Instructions to follow>
Count up the lines below that include the string "computer" and report the number by itself.

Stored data
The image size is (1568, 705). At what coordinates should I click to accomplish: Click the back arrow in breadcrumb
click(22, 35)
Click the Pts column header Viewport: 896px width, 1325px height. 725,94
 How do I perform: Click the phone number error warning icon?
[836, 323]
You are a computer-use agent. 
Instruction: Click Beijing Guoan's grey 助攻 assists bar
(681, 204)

==

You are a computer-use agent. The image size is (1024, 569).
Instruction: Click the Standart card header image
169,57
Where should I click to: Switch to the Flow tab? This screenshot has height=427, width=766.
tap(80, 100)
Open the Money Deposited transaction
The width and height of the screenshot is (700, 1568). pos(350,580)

Answer space>
2